= Ciccio Troise =

Italian football coach (born 1972)

Francesco "Ciccio" Troise (born 9 February 1972) is an Italian football coach and former player. He has previously worked with Giuseppe Sannino and Fabio Cannavaro.

==Career==
Following the end of his playing career, Troise began coaching in the amateur game in Naples. In 2013, he became the technical assistant of Giuseppe Sannino at Chievo Verona. In December 2013, Troise was appointed assistant coach to Sannino at English Championship side Watford. He left the club with Sannino in August 2014, with the same staff being appointed at Catania the following month. They remained at the club for three months.

In 2015, Troise moved to China to work under Fabio Cannavaro at Guangzhou Evergrande. In 2016, he re-united with Cannavaro at Saudi Arabian club Al Nassr, and would work under him again when he returned to China to coach Tianjin Quanjian. There they won the second tier championship to win promotion, and finished third in the Chinese Super League the following season, qualifying for the Asian Champions League.

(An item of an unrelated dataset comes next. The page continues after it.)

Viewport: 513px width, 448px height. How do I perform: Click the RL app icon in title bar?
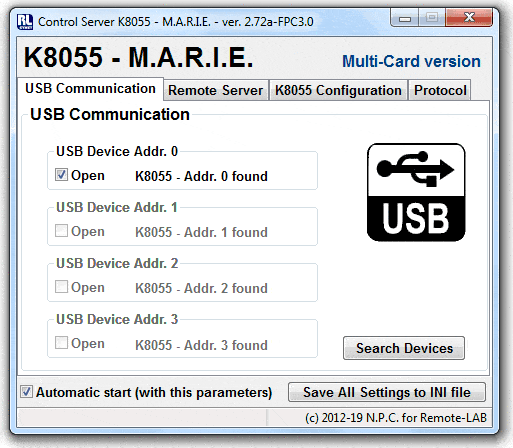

In 2017, Troise joined Cannavaro's staff as he returned to Guangzhou Evergrande. Under Cannavaro's management the club won a league championship, twice finished second and also won the Cup of China and reached the semi-finals of the Champions League. In 2019, midway through their time at Guangzhou, Cannavaro and Troise coached the Chinese national side. In April 2024 the coaching team were appointed by Calcio Udinese initially until the end of the current season.